Siargao Island is a perfect representation of Paradise.

But with all its breathtaking beaches and forest, what intrigued me the most during my time in Siargao were the people. Particularly the children.

Traveling through the island, depending on the area, we wouldn't see a human being for hours. But if we saw any, it would probably be a flock of children with an unleashed curiosity for us. The sight of some kids going to school with their uniforms on while others of the same age were carrying bags of shrimp or filling up the tank of tourist motorcycles, made me very curious about their social realities. How is life changing in Siargao with steady growth in tourism on the island?

I found that most families on the island have between 5 and seven children. They earn a small income fishing and coconut farming ($100 per month on average), just enough to feed their families. Everyone including kids have to make an effort. To help bring home some extra income, many children often start to work at a very young age —a seven-year-old girl filled my gas tank one day-, rather than going to school. Some families have savings or sponsorship programs, but even in those cases, most children face a life of poverty outside the school.

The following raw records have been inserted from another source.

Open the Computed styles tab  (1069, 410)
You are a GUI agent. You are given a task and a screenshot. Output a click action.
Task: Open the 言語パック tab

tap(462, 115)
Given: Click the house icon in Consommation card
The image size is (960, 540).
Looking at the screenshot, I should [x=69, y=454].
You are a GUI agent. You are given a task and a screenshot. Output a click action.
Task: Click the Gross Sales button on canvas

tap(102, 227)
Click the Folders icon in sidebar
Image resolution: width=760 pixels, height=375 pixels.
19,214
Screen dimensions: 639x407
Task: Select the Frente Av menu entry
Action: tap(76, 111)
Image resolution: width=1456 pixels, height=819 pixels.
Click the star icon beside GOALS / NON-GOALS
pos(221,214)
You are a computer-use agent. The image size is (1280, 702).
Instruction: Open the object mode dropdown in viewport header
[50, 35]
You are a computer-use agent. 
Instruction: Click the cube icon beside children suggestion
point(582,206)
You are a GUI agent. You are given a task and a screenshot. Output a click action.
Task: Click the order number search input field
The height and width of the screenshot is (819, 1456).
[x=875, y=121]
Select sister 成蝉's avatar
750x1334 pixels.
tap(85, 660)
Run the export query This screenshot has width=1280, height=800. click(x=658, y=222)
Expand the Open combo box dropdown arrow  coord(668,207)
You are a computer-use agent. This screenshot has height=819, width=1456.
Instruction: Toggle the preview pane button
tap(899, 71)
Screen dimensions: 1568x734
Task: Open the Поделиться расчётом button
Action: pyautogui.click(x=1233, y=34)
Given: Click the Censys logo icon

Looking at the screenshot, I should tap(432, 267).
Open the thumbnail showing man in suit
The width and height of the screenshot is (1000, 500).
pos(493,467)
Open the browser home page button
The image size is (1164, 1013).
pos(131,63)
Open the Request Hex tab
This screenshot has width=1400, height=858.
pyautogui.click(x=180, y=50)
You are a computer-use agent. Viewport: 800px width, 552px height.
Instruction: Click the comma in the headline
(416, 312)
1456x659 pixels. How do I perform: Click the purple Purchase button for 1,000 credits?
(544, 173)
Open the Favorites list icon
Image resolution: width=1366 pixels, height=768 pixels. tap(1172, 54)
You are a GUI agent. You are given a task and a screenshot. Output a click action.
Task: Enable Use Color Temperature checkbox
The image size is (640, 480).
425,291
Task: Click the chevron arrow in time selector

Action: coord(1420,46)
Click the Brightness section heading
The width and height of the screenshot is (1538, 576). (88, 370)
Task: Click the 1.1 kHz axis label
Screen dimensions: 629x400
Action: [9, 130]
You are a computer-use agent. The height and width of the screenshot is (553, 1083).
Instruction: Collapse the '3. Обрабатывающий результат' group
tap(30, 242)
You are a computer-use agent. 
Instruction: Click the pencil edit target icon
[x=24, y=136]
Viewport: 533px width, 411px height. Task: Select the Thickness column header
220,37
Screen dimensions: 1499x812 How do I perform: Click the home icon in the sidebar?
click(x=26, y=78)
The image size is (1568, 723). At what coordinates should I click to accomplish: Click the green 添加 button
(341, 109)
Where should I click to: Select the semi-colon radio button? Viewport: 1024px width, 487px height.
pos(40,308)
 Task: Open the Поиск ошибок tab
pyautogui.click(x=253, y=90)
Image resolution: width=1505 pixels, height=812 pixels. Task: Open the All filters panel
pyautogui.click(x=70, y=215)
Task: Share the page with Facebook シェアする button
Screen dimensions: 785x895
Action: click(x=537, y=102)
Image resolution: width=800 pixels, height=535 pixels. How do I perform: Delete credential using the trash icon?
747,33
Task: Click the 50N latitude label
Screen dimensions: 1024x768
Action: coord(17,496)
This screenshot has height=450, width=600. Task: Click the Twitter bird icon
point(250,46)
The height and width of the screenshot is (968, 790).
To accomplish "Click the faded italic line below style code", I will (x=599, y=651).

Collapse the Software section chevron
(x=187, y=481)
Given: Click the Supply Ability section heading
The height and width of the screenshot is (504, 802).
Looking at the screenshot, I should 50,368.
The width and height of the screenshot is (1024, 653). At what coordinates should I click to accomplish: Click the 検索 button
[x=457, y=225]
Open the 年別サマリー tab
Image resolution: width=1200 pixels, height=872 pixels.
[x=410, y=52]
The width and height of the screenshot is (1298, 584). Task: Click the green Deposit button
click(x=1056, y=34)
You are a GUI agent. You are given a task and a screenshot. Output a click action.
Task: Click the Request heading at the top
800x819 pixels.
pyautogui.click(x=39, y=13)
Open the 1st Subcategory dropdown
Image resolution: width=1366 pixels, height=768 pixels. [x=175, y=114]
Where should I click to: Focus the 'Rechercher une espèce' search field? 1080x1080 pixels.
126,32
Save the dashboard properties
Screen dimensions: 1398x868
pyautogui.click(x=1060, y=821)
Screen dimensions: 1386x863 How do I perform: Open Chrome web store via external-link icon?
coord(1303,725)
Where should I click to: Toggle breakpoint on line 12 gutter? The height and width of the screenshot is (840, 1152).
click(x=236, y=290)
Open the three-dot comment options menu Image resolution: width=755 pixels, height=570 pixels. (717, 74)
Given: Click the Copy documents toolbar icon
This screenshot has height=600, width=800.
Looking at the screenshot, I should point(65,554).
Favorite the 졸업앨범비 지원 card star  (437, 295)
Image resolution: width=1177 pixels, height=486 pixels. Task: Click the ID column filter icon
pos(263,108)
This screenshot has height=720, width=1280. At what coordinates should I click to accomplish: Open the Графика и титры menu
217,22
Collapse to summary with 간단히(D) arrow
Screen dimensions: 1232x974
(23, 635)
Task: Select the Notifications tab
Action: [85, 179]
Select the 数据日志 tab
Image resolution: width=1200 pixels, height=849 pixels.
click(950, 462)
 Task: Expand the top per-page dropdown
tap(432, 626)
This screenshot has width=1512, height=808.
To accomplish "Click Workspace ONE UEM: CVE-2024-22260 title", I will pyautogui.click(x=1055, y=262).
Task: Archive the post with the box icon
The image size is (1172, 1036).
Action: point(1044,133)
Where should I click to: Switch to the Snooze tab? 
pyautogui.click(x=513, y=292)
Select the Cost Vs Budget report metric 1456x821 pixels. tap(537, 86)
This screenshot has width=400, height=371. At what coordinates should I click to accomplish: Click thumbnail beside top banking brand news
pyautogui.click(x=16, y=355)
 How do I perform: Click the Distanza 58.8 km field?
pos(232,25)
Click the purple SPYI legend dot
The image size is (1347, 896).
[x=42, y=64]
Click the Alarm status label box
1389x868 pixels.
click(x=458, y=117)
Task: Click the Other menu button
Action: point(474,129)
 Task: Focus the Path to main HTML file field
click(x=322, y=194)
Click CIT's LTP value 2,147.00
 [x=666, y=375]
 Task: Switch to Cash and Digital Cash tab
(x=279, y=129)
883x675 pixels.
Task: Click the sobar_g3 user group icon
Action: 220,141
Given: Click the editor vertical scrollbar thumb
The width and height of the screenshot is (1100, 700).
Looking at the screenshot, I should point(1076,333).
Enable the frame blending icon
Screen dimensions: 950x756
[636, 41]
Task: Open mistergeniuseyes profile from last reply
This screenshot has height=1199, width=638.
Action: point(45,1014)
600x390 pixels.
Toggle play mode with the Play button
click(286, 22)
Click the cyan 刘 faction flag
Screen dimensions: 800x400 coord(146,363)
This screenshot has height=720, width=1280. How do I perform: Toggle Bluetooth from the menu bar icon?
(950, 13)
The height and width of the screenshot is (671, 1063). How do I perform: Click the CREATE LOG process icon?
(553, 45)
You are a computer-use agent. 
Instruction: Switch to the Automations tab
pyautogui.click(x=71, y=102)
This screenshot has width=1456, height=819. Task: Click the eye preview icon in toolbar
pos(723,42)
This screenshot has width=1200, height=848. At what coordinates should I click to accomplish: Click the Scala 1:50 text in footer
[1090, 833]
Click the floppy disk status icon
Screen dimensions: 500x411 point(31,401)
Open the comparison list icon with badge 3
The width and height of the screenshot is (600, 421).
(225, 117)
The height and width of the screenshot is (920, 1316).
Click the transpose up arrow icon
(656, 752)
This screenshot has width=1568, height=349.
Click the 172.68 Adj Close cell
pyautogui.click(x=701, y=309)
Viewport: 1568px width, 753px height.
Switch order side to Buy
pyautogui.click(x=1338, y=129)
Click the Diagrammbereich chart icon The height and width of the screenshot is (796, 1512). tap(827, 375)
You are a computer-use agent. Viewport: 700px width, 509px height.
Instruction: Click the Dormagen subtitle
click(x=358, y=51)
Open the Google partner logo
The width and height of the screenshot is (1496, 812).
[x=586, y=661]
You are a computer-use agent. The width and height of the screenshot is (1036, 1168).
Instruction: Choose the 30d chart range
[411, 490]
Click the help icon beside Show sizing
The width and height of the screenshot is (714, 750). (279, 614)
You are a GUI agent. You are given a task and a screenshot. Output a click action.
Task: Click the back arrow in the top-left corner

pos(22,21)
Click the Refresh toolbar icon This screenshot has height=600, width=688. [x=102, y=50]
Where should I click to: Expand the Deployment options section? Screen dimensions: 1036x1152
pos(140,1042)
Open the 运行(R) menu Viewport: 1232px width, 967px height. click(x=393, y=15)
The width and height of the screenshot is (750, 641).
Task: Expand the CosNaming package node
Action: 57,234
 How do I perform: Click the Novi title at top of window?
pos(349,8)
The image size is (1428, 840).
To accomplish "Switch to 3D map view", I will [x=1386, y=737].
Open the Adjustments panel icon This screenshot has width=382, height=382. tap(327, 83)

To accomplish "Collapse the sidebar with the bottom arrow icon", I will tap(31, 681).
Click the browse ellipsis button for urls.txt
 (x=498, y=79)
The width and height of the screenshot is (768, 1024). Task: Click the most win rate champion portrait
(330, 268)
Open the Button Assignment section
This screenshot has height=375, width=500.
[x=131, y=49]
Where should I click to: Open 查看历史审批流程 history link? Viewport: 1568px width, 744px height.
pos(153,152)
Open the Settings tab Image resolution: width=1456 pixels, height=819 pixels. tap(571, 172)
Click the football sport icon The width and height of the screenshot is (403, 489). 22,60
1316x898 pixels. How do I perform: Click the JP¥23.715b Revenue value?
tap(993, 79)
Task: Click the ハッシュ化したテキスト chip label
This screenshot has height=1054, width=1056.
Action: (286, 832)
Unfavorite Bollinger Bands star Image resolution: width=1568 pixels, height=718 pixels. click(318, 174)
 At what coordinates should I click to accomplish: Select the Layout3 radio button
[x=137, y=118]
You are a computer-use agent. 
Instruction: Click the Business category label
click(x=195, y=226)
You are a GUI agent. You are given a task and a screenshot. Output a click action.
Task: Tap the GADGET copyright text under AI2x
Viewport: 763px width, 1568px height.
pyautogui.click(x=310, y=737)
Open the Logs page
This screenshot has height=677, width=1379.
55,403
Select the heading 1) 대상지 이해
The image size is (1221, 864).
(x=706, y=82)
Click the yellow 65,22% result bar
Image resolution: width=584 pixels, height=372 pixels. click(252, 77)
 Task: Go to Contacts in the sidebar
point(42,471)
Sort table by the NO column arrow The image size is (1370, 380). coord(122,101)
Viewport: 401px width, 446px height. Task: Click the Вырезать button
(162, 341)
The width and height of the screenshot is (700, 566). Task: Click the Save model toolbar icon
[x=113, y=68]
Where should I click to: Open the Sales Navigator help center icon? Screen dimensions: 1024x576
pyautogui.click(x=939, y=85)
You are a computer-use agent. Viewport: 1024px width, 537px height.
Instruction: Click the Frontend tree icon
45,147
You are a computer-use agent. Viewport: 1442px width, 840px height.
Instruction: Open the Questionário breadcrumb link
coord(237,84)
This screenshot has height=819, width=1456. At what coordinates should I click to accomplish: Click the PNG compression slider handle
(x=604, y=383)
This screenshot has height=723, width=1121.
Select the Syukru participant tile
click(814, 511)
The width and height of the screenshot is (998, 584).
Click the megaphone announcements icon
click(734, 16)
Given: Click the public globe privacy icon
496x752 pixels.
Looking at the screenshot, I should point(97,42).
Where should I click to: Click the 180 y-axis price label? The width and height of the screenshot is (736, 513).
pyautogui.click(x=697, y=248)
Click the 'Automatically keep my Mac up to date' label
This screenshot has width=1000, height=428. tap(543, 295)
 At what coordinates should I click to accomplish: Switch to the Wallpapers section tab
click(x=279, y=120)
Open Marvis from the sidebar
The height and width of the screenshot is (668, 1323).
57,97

Increased tourism has the benefit of creating new local jobs, creating unprecedented growth opportunities for these families. On the other hand, Tourism also increases the value of the floor which forces many families to sell their land out of necessity, thus giving up a chance to make a better income. Many questions come to mind; will new land-owners consider what's best for the locals? Will tourists damage their natural environment? More visitors could mean more business, but at the same time, it could bring crowds and litter. It could influence their culture and traditions. In any case, this is a life-altering moment for the people in Siargao who have already started adapting to the changes.

Aside from the fragile economic context, I had a unique chance to meet these kids in their safe and familiar environment. On a spacious and undeveloped island -much like Bali Island was back in the day. This time, all the children were happy to share their streets with us. What I'm wondering is, will these children become accustomed and gradually stop being excited to see us? Or rather, how long until they do?